The fact they didn’t do this makes me think their finances are in very bad shape.

hitradostava•6mo ago
I agree, I just don't understand how the team at Cursor can say this:

“GPT-5 is the smartest coding model we've used. Our team has found GPT-5 to be remarkably intelligent, easy to steer, and even to have a personality we haven’t seen in any other model. It not only catches tricky, deeply-hidden bugs but can also run long, multi-turn background agents to see complex tasks through to the finish—the kinds of problems that used to leave other models stuck. It’s become our daily driver for everything from scoping and planning PRs to completing end-to-end builds.”

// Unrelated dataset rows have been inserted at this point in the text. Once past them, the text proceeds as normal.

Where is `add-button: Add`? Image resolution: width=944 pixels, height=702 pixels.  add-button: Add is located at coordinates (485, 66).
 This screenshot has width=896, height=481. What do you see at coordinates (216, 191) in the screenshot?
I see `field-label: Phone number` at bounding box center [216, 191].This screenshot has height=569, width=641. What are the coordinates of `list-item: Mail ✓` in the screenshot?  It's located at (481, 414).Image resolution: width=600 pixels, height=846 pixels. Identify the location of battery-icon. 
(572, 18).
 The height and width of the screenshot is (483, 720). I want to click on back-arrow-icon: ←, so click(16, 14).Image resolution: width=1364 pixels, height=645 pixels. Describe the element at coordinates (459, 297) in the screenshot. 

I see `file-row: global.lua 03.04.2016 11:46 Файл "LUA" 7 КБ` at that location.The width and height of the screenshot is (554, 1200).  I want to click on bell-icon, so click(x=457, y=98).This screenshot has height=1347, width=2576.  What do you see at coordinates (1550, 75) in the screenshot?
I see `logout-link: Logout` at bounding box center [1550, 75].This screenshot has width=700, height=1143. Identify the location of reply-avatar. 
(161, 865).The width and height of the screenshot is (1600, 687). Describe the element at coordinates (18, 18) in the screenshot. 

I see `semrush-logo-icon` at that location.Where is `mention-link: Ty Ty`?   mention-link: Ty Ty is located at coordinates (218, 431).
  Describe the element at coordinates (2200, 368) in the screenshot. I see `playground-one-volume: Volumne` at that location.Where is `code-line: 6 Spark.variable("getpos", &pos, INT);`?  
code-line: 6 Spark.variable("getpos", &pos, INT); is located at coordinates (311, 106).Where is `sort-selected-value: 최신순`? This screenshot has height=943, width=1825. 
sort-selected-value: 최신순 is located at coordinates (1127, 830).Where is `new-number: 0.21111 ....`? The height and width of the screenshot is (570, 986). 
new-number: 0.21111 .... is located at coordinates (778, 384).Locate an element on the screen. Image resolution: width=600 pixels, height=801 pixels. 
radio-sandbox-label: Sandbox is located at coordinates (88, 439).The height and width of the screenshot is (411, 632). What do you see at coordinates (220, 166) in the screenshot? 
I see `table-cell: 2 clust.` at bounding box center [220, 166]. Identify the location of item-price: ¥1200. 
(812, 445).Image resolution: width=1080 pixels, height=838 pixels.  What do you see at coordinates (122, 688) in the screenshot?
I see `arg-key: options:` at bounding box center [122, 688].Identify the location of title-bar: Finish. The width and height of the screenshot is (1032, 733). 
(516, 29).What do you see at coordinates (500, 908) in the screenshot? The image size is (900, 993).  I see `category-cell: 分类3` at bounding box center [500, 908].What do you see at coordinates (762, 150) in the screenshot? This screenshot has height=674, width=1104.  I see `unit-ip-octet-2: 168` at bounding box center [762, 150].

The cynic in me thinks that Cursor had to give positive PR in order to secure better pricing...

cellis•6mo ago
I have not found it to be better than Sonnet. I wrote this on another thread:

Claude Code certainly not as easy to engineer with, though it is less expensive. For instance the @feature isn’t as robust as cursors ime. Also no shift+enter is quite a pain. Linting doesn’t “just work”, cursor with Claude 4.0 max is really thorough, I think even better than GPT-5. Not that Sonnet is better but that whatever “ensemble” of models cursor uses with sonnet seems to both adhere and tool call better than with GPT-5. GPT-5 often says what it will do and then says “say go and I’ll go” or says “you should run command x”, but doesn’t just DO it. Also for bug fixes in difficult codebases nothing beats Gemini 2.5 pro

blurbleblurble•6mo ago
Really struggling with GPT-5 in all the clients I've used (currently using claude code router). This is the default openrouter endpoint. It's opaque, slow, ridiculously terse, botches basic tool calls and edits, pauses constantly even when I ask it not to. It does seem "sharp" at analytical tasks but it's just clunky to work with.

I'll try with cursor CLI but am hesitant to ditch claude code.